| HN Mirror

Y	Hacker News new \| ask \| show \| jobs

by jstimpfle 1565 days ago

> Difficult-to-detect undefined behaviour is a significant problem with C and C++, otherwise it wouldn't be a major cause of serious security vulnerabilities in well-resourced, high-profile, security-sensitive C/C++ codebases.

Do you mean difficult-to-detect but "obviously" bugs that can lead to UB, like buffer overflows that only happen in rare circumstances (like with unsanitized input)? Or do you mean difficult to detect unexpected "miscompilations" by the compiler based on some UB that is non-obvious to most programmers and/or not well-known?

Because I was referring to the latter, and in my perception most talk about UB is. I haven't seen the latter happen myself, and I haven't read that many horror stories where this actually happened.

For better or worse, I'm not angry with the compiler if I code a logic bug and corruption happens.
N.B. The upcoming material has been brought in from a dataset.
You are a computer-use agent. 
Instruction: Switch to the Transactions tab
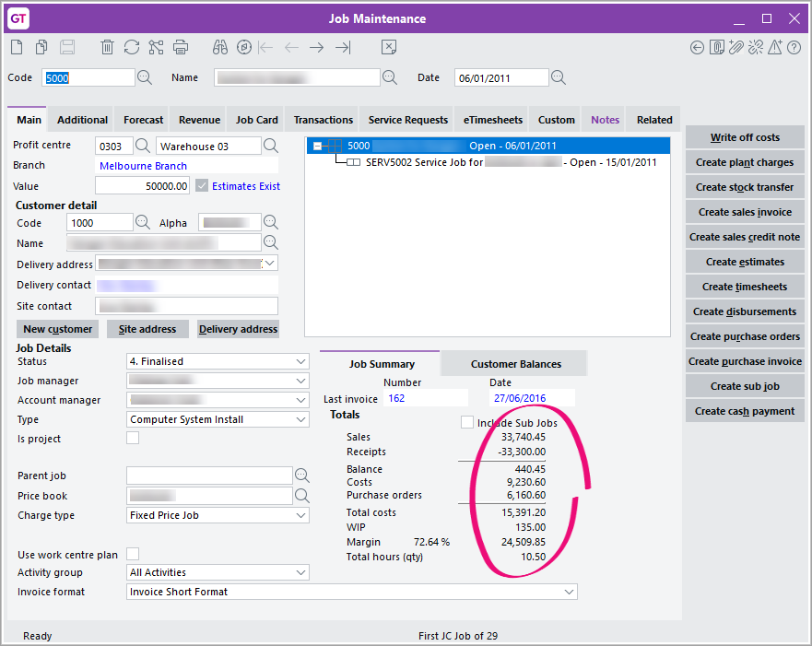tap(323, 120)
That's just what I expect.

Maybe if you're indeed saying the latter is a "major cause of security vulnerabilities", could you provide a few examples where it's the language's or compiler's "fault"? I can see that the line is not well defined here of course, because technically it's all just UB - but the distinction really was my point, which I made from a practical perspective.

1 comments

MaxBarraclough 1560 days ago

Sorry for the late reply here:

> Do you mean difficult-to-detect but "obviously" bugs that can lead to UB [...]? Or do you mean difficult to detect [...] UB that is non-obvious to most programmers and/or not well-known?
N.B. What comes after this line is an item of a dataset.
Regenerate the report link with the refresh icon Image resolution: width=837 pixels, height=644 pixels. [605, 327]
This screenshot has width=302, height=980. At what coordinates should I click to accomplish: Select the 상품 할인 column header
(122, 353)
I meant both, as I wasn't drawing this distinction.

> I haven't read that many horror stories where this actually happened

You may be right that most of the problematic instances of UB are doing something that's clearly not right even to inexperienced programmers, but again I don't see much value in making the distinction. I mentioned the Chromium stats earlier. Those security issues are real. Many of those issues presumably wouldn't happen in a language that prevented UB.
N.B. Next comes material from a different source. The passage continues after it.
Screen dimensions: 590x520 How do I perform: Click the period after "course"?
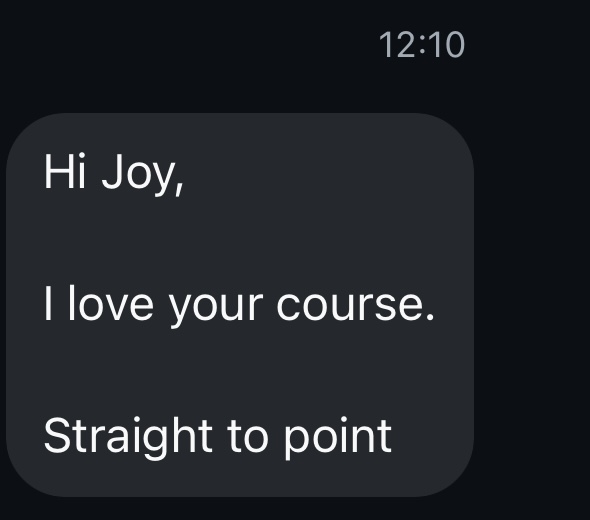[x=430, y=317]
(It's not necessarily the case that all the issues would have been avoided, as it's possible a bug might still have manifested, but in a well-defined way. A UB-invoking memory-management bug might correspond to a failure to reset a data-structure, in a safe language. Only the former invokes UB, but both could have security consequences.)

> For better or worse, I'm not angry with the compiler if I code a logic bug and corruption happens. That's just what I expect.

You expect it because you know the C and C++ languages don't offer robust means to avoid undefined behaviour. This doesn't generalise to other languages.

In C and C++, silent data-corruption can occur if you try to write into an array but go out-of-bounds. That doesn't happen in many other modern languages. Unlike Ada, C doesn't even let you enable robust runtime bounds-checks for your debug builds. (To my knowledge no C compiler is able to offer this feature.)

> Maybe if you're indeed saying the latter is a "major cause of security vulnerabilities", could you provide a few examples where it's the language's or compiler's "fault"?

I wasn't drawing the distinction at all. I'll use an example from the plainly erroneous category.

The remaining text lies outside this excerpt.